Carta del Prelado del Opus Dei (nov 2010)

Queridísimos: ¡que Jesús me guarde a mis hijas y a mis hijos!
Hoy recordamos a los bienaventurados que gozan de Dios en el Cielo.Apareció una gran multitud —relata San Juan en una de sus visiones en el Apocalipsis— que nadie podía contar, de todas las naciones, tribus, pueblos y lenguas, de pie ante el trono y ante el Cordero, vestidos con túnicas blancas, y con palmas en las manos, que gritaban con fuerte voz: ¡la salvación viene de nuestro Dios, que se sienta sobre el trono, y del Cordero![1].Vemos que, como en un cuadro grandioso, la Sagrada Escritura representa de este modo a aquella multitud innumerable que ya ha llegado al término feliz de su caminar terreno. Forman la Iglesia triunfante. Junto a la Virgen y a San José, junto a los santos canonizados —entre los que veneramos con particular alegría a nuestro Padre—, viven para siempre en Dios y para Dios millones y millones de personas corrientes, que pelearon las batallas de la vida espiritual en la tierra y —con la ayuda de la gracia— las vencieron. Se me va el alma, llena de gratitud, a las mujeres y a los hombres de la Obra que han servido con fidelidad enteriza al Señor, y nos asisten desde el Cielo con su intercesión. No puede quedarse esto en un mero recuerdo, sino que debe traducirse en un contar con ellas y con ellos, en estrecha unidad, para seguir haciendo el camino que tan estupendamente han recorrido.
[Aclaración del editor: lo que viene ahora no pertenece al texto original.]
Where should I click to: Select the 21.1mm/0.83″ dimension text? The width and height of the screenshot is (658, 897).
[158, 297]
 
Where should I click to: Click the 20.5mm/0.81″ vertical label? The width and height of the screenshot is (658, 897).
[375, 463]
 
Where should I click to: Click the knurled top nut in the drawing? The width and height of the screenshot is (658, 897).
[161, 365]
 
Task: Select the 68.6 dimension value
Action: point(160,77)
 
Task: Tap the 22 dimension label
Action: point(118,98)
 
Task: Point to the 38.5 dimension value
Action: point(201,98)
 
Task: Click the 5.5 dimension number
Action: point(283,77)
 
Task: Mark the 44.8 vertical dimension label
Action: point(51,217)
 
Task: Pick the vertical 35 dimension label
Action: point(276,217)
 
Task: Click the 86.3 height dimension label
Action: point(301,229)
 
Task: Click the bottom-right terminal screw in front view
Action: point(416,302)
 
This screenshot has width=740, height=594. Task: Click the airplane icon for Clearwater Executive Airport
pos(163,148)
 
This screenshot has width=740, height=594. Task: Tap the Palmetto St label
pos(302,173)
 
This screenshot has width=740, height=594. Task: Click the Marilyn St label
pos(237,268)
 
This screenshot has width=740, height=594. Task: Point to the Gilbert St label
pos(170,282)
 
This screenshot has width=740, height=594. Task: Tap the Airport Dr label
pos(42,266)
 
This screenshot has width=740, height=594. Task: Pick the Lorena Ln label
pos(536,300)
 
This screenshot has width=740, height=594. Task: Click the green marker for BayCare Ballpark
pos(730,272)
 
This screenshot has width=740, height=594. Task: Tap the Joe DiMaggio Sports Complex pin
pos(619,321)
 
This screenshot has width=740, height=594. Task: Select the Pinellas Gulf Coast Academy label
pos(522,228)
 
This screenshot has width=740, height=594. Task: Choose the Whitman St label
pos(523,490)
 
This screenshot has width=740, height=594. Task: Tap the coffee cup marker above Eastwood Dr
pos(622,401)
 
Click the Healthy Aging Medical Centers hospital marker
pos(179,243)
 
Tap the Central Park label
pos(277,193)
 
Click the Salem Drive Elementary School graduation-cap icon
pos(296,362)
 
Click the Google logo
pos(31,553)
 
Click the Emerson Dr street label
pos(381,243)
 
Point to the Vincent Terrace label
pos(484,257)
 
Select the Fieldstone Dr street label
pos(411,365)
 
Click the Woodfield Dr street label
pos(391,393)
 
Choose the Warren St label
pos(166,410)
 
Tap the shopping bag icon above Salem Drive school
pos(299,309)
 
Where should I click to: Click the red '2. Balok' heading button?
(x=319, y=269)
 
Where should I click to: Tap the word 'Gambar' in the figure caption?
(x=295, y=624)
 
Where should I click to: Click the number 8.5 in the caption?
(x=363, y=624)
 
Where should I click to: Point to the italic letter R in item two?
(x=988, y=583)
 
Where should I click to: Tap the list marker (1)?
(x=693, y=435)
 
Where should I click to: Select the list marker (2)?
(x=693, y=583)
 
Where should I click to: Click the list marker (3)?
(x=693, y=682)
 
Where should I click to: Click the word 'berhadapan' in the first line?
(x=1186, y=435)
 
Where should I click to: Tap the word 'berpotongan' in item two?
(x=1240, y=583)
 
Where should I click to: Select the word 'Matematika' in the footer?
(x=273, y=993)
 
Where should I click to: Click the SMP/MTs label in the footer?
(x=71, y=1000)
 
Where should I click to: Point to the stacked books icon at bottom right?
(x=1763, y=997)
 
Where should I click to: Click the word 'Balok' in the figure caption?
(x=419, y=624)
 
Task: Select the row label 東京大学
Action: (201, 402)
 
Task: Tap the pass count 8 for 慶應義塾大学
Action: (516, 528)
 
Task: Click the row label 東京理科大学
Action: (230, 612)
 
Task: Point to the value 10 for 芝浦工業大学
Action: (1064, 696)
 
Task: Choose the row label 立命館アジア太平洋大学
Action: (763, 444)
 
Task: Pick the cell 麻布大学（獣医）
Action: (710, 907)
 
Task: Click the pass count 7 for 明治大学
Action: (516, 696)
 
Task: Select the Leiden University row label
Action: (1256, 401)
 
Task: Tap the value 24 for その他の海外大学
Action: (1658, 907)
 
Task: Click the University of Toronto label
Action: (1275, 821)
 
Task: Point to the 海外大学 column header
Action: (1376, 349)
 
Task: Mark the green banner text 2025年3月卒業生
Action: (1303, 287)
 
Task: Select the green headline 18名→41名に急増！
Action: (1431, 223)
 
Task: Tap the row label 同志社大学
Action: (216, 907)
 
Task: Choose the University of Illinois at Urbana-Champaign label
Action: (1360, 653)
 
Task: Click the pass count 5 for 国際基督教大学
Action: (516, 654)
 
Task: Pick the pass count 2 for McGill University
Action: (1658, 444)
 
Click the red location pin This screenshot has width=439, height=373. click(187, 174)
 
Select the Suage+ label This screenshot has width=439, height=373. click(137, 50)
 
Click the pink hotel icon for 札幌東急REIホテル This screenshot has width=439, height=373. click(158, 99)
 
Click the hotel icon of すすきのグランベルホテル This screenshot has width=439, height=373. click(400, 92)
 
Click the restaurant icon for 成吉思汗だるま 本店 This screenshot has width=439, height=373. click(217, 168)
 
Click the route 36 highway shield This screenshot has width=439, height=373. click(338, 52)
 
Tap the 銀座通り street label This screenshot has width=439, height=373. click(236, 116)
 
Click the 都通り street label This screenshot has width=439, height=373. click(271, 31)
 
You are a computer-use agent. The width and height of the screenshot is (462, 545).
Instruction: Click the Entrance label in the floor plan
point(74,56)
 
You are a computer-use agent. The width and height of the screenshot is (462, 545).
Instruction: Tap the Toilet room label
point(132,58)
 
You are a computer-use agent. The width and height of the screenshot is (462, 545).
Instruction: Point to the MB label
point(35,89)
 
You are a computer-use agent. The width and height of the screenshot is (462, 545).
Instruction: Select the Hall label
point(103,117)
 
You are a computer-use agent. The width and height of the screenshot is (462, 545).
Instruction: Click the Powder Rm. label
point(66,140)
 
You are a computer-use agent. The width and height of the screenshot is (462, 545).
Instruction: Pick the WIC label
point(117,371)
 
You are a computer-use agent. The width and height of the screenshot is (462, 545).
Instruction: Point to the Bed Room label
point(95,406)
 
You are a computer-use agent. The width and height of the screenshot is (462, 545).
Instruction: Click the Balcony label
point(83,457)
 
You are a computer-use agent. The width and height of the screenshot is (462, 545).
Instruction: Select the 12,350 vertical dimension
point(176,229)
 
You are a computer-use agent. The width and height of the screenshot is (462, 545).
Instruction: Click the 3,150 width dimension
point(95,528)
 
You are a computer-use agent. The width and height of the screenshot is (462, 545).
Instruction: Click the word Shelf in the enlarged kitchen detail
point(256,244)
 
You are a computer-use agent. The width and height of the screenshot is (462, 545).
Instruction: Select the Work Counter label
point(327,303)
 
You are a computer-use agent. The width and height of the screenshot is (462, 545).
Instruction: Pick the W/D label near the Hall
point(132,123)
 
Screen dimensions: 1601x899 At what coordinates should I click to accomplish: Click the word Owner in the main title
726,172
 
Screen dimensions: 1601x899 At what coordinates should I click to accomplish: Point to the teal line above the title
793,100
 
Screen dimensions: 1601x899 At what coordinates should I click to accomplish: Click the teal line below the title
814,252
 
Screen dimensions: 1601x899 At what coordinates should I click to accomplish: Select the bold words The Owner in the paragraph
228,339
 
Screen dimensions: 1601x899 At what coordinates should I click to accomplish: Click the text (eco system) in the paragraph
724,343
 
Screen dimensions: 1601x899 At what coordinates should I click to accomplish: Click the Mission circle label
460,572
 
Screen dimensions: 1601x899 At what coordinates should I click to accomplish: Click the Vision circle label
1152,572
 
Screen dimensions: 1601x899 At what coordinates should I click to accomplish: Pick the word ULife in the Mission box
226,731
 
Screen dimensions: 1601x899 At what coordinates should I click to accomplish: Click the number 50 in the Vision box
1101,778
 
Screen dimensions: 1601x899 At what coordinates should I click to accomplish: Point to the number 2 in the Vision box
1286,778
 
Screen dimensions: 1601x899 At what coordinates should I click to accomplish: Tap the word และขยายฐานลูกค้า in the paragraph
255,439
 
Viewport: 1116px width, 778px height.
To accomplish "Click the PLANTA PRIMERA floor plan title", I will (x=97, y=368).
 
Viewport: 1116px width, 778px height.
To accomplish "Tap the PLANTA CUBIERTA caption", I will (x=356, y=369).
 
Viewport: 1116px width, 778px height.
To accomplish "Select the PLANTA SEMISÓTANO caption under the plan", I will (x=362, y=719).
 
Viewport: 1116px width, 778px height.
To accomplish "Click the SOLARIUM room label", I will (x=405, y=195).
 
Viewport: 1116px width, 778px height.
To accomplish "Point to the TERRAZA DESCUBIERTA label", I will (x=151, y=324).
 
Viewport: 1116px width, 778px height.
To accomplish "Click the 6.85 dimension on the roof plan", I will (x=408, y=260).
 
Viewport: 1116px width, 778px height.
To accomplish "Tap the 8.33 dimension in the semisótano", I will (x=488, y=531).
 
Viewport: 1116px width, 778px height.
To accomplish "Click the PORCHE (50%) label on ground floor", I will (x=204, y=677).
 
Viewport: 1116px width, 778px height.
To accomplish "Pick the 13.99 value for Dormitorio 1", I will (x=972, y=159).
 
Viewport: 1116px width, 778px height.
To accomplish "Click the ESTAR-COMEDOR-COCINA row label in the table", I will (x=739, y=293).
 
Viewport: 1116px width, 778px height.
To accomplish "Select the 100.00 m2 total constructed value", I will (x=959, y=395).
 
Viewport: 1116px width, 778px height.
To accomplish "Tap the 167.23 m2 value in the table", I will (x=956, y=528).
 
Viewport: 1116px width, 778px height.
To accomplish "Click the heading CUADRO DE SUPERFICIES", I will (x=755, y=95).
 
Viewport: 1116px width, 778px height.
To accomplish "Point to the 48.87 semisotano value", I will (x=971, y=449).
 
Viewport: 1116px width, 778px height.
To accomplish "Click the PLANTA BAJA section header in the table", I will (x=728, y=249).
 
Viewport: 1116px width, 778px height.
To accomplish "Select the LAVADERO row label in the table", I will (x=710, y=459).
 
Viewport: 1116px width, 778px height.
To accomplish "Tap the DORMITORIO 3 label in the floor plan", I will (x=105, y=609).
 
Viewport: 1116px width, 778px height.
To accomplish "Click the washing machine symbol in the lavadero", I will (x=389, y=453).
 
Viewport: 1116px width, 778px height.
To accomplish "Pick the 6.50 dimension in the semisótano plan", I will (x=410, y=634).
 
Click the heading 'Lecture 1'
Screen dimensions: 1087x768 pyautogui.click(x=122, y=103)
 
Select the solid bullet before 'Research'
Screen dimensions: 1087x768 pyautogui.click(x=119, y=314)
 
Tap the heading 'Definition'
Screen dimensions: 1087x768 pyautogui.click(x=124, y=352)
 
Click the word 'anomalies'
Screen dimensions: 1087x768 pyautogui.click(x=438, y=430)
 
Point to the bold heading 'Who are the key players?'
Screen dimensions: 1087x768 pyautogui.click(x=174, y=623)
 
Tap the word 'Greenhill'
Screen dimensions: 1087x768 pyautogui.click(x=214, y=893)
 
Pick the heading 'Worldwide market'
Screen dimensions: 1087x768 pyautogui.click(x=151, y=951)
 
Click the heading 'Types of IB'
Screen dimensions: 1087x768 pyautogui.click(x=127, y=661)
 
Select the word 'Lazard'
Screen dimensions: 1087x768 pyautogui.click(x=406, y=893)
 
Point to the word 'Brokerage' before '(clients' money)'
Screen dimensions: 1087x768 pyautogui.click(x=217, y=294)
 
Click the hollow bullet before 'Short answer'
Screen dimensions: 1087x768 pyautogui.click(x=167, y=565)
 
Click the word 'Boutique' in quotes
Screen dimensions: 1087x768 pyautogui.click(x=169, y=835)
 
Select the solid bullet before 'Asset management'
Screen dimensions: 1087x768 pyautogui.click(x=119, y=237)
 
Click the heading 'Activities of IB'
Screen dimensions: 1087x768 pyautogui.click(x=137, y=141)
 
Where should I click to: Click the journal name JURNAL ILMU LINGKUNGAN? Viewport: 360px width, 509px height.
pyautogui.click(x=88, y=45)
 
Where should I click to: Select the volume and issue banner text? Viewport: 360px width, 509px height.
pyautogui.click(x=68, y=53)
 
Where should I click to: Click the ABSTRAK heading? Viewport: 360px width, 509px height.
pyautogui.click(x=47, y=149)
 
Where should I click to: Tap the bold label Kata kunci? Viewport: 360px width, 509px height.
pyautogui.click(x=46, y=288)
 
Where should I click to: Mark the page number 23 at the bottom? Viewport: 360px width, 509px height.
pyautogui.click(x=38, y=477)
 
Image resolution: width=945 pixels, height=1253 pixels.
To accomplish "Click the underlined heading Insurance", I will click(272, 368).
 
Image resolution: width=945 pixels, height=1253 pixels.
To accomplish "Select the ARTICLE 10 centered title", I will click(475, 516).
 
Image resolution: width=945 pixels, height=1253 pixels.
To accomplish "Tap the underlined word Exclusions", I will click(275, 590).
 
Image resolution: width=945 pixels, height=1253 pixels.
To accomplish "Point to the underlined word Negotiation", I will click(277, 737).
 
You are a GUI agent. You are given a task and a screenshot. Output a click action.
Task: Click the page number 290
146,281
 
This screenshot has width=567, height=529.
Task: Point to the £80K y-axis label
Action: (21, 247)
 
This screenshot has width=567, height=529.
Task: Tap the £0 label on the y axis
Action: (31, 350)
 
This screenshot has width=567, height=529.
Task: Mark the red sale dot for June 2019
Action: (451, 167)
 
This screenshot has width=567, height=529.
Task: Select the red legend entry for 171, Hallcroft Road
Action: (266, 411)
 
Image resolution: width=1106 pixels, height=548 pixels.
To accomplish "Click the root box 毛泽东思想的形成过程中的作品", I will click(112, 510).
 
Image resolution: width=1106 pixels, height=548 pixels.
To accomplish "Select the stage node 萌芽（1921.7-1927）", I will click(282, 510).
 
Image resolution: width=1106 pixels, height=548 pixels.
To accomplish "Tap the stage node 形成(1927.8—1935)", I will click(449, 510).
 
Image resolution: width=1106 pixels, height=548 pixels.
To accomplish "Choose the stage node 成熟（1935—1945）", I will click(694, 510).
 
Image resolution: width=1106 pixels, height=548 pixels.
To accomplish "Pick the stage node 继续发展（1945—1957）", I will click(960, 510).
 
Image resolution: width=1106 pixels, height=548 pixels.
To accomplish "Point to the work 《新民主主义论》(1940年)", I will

También me dirijo con inmenso afecto a las personas que nos han formado o a las que hemos tratado en la tierra: padres, hermanos, parientes, amigos, colegas; y muchísimas otras que, sin haberlas conocido, nos han ayudado o hemos ayudado con nuestra lucha personal, por la Comunión de los santos, a alcanzar la meta preciosa de la contemplación de la Trinidad. Os sugiero, como he visto hacer a nuestro Padre, que pidáis y os encomendéis a la intercesión de todos vuestros antepasados.
No podemos olvidar a esa querida y gran muchedumbre que espera el momento de dar el paso definitivo a la casa del Cielo. Son las benditas almas del Purgatorio —Iglesia purgante—, que se preparan para entrar en la gloria. «Ya están en un lugar dichoso —comentaba San Josemaría—pues tienen asegurada la salvación, aunque todavía necesitan purificarse un poco para ir a Dios»[2]. También se acuerda la Iglesia, que mañana, 2 de noviembre, les dedica una conmemoración especial y dispone que cada sacerdote celebre el Sacrificio eucarístico en sufragio por los difuntos.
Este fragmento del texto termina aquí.